Bruce W Leander
FLORA: NATIVE POLLINATOR PLANTS
Swanflower Hosts Pipevine Swallowtails
The poetically named swanflower is difficult to distinguish from other wild green foliage on most days. Sometimes, though, this diminutive host plant for the pipevine swallowtail stands out from the others when a horde of knobby orange caterpillars emerges from eggs to feast on it.
Pipevine swallowtails are medium-sized butterflies that look black from a distance. On closer examination, the hind wings are iridescent blue on top and blue speckled with orange on the flipside. They have retractable horn-like organs on their heads.
Unlike the colorful, showy flowers of other plants that attract pollinators, the swanflower (Aristolochia erecta) starts as a twisted spear of a bud, then opens up an otherworldly, orchid-like, burgundy bloom with white spots. It looks like family to East Texas carnivorous plants, and it is.

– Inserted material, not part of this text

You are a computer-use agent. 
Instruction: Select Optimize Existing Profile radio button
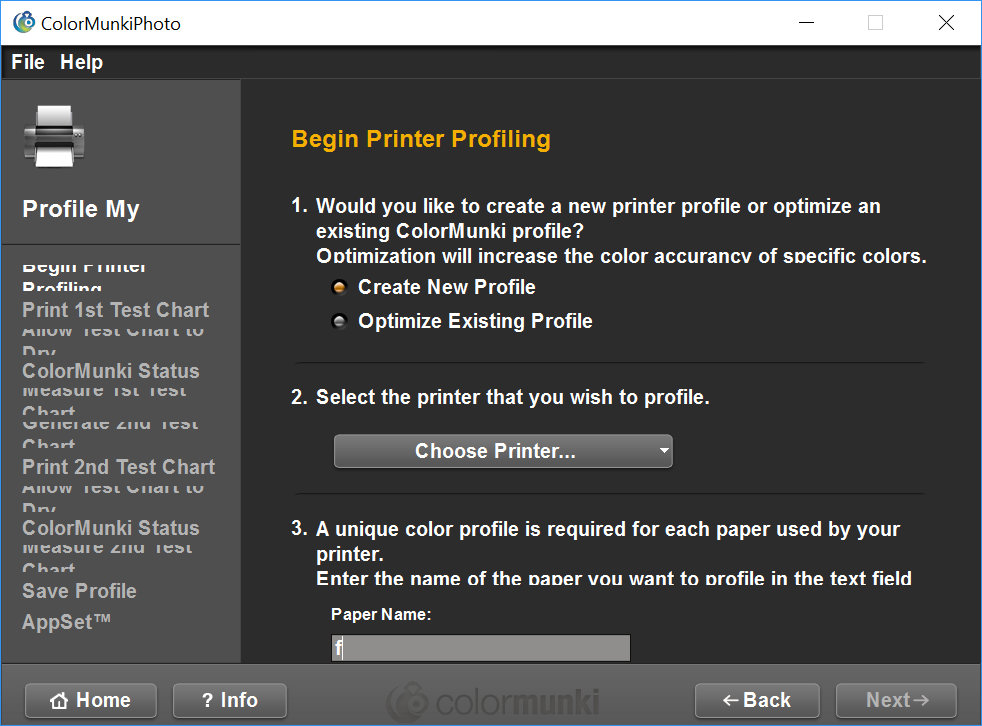[340, 322]
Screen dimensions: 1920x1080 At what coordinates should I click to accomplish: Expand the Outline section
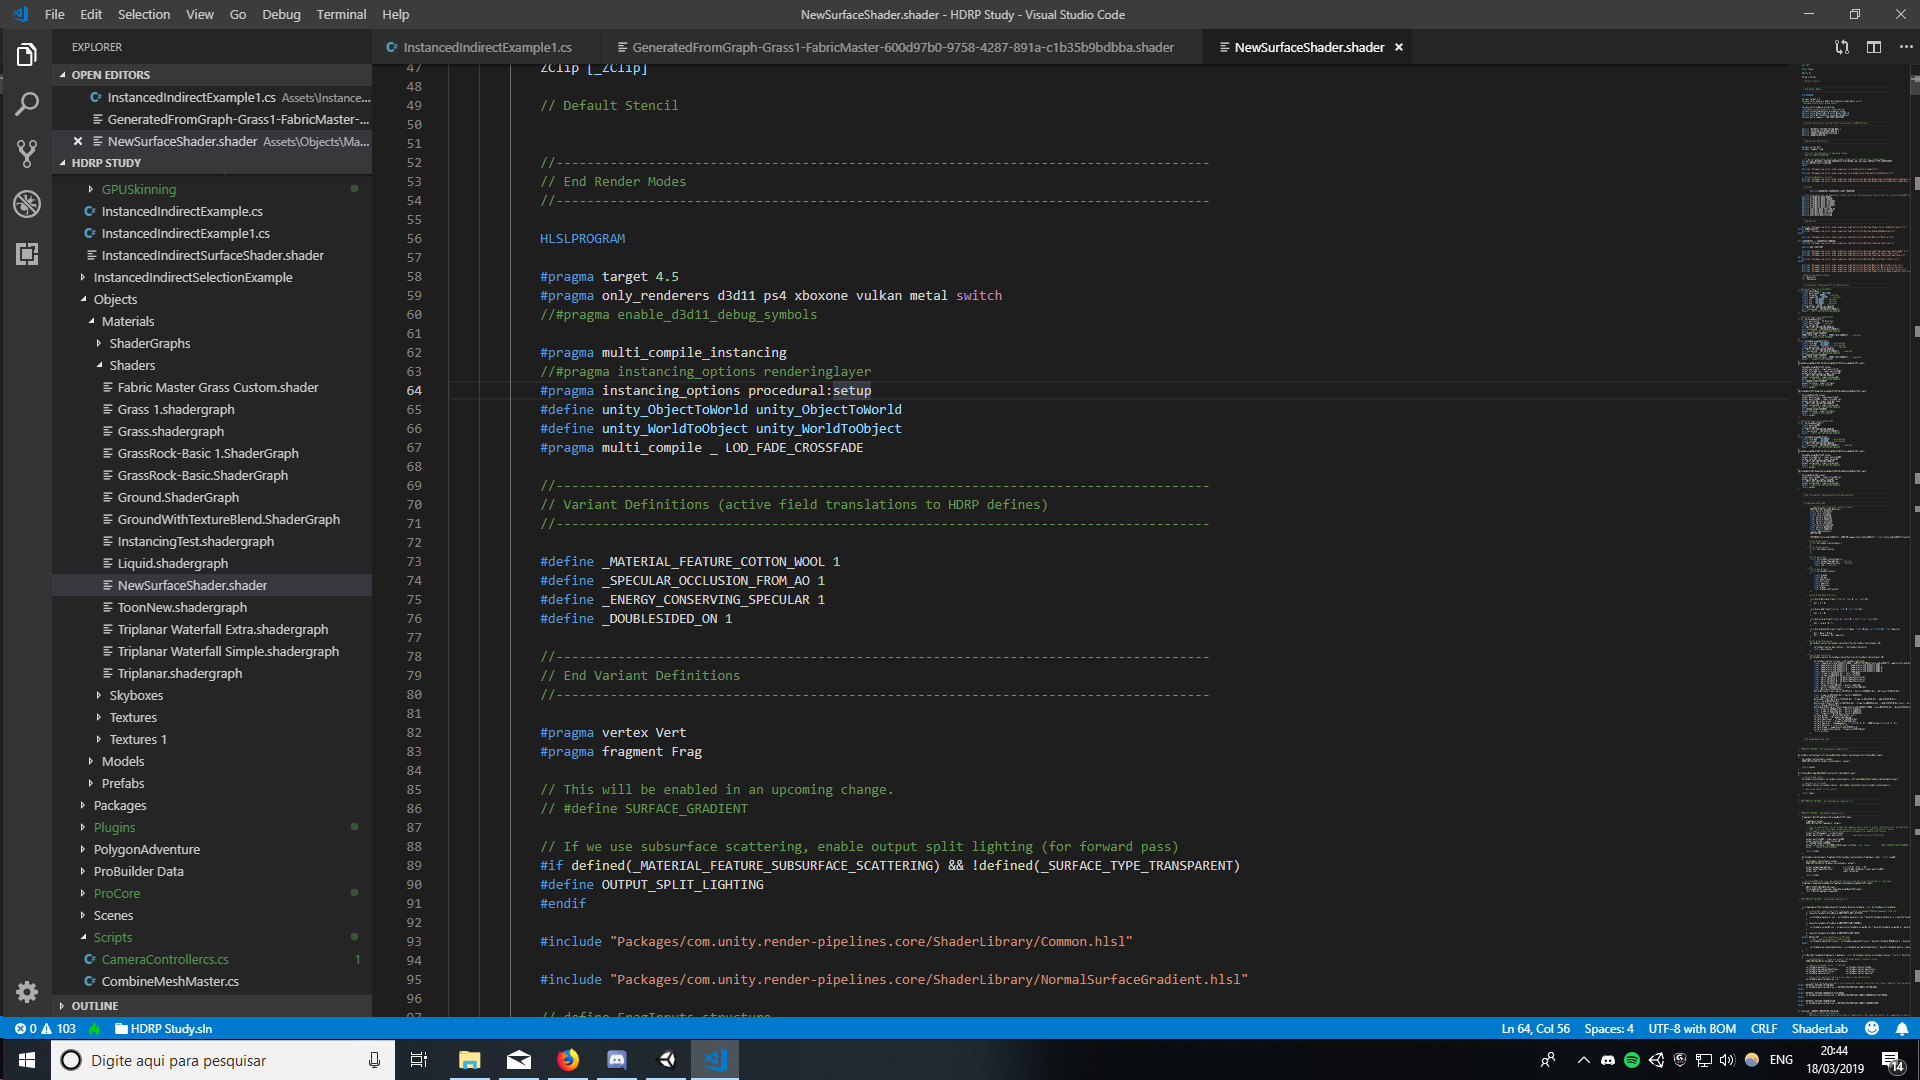pos(94,1006)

This Texas native’s bloom sits upright (“erecta”) and curved like a swan’s neck, displaying these flowers from April through October. The swanflower seedpod, or capsule, is about three-quarters of an inch long and contains flat black seeds.

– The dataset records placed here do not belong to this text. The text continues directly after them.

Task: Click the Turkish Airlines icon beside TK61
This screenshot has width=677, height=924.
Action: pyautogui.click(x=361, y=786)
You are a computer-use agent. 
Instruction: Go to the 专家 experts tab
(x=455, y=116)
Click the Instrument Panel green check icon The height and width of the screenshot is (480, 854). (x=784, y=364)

The Aristolochia family is also known as birthwort, due to the unusual shape (like reproductive organs) and historical use to aid in childbirth. Some contain a toxin that butterflies can tolerate but makes them taste bad to predators.
One species from the Aristolochia family is actually deadly to the pipevine swallowtail. Pelican or calico flower (A. gigantea), also known as giant Dutchman’s pipe, features a huge, unusual bloom. It’s originally from South America, where there are no pipevines. When cultivated in gardens here, the plant proves toxic to the pipevine larvae, which die a few days after feeding on it.
Swanflower seeds can sometimes be found at native plant nurseries; the long, tubular root makes it difficult to successfully transplant from the wild.